Answer
a) Reject the null hypothesis.
b)$\mu_1-\mu_2$ is between -8.13 and -1.47.
Work Step by Step
a) Null hypothesis:$\mu_1=\mu_2$, alternative hypothesis:$\mu_1$ is less than $\mu_2$. Hence the value of the test statistic: $t=\frac{(\overline{x_1}-\overline{x_2})-(\mu_1-\mu_2)}{\sqrt{s_1^2/n_1+s_2^2/n_2}}=\frac{(131.37-136.17)-(0)}{\sqrt{5.13^2/30+5.35^2/30}}=-3.547.$ The degree of freedom: $min(n_1-1,n_2-1)=min(30-1,30-1)=29.$ The corresponding P-value by using the table: p is less than 0.005. If the P-value is less than $\alpha$, which is the significance level, then this means the rejection of the null hypothesis. Hence:P is less than $\alpha=0.01$, because it is less than 0.005, hence we reject the null hypothesis.

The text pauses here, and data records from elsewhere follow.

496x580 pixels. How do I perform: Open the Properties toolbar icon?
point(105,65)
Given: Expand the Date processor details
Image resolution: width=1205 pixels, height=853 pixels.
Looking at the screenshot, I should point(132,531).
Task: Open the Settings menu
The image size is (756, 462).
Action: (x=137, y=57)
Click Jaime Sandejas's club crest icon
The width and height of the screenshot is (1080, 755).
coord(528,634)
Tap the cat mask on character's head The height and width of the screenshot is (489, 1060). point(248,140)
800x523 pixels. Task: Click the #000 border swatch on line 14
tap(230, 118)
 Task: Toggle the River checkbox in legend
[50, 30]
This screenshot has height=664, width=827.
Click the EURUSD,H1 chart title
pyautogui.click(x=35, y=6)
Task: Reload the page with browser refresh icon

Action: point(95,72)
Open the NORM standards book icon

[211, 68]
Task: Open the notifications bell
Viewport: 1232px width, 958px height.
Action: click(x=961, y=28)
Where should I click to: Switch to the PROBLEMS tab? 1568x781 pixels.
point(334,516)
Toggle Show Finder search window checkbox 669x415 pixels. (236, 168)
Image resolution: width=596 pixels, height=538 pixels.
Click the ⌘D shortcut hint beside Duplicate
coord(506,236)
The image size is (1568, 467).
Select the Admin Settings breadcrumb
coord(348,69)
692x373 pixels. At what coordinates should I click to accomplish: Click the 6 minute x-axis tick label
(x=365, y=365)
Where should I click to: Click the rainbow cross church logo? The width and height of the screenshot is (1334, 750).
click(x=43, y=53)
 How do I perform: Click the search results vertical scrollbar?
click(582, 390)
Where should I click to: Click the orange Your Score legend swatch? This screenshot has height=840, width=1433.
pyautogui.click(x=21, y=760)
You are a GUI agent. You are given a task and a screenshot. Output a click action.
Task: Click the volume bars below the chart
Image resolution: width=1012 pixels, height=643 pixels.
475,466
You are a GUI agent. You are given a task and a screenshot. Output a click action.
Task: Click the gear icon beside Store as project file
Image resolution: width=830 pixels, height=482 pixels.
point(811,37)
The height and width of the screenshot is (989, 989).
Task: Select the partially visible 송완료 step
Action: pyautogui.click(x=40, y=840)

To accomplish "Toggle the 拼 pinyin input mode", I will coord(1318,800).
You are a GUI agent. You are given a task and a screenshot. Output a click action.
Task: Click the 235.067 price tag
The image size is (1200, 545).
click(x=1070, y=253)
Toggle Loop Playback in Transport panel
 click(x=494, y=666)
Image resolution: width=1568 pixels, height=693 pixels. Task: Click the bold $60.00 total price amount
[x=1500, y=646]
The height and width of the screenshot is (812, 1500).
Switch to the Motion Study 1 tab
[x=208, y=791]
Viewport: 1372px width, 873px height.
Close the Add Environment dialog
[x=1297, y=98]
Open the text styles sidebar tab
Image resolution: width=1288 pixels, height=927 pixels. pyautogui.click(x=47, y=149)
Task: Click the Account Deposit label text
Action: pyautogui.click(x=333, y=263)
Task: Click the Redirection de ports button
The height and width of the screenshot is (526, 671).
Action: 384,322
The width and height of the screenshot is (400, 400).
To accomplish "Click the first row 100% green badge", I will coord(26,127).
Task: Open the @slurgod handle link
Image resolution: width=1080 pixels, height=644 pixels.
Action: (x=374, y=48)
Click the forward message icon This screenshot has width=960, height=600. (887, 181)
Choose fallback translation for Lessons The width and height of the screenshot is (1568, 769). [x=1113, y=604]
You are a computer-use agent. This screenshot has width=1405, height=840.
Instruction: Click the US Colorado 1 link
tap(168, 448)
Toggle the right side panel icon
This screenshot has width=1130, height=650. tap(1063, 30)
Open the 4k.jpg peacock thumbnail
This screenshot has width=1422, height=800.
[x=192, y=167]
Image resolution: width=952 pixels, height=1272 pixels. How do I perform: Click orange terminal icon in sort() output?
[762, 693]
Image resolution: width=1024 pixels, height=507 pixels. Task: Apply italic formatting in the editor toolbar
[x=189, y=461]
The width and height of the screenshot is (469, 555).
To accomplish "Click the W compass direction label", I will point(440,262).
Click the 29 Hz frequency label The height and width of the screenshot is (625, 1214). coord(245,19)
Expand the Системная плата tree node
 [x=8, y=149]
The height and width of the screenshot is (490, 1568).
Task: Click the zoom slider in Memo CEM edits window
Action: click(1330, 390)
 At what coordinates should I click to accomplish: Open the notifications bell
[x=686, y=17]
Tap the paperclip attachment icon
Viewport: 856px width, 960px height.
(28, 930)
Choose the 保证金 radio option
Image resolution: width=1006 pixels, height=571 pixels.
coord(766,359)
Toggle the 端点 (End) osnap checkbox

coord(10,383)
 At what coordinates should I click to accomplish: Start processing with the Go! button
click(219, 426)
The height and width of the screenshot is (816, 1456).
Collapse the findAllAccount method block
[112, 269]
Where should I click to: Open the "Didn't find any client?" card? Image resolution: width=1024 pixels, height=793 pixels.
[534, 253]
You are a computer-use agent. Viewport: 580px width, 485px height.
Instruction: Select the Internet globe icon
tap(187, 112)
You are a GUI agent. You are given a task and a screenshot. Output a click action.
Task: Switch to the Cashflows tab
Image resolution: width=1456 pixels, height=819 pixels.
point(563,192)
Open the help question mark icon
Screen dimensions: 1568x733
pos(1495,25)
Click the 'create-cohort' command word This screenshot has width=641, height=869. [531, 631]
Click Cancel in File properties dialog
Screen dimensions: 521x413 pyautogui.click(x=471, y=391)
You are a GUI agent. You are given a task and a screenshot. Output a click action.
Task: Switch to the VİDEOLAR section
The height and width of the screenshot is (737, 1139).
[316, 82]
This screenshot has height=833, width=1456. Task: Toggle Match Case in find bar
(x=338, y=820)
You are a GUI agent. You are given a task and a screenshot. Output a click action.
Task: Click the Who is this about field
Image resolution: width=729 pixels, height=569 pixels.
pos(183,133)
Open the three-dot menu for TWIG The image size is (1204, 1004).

b) The corresponding critical value using the table: $t_{\alpha/2}=t_{0.01}=2.462.$ The margin of error: $E=t_{\alpha/2}\sqrt{\frac{s_1^2}{n_1}+\frac{s_2^2}{n_2}}=2.462\sqrt{\frac{5.13^2}{30}+\frac{5.35^2}{30}}=3.33.$ Hence the confidence interval $\mu_1-\mu_2$ is between $\overline{x_1}-\overline{x_2}-E$=(131.37-136.17)-3.33=-8.13 and$\overline{x_1}-\overline{x_2}+E$=(131.37-136.17)+3.33=-1.47.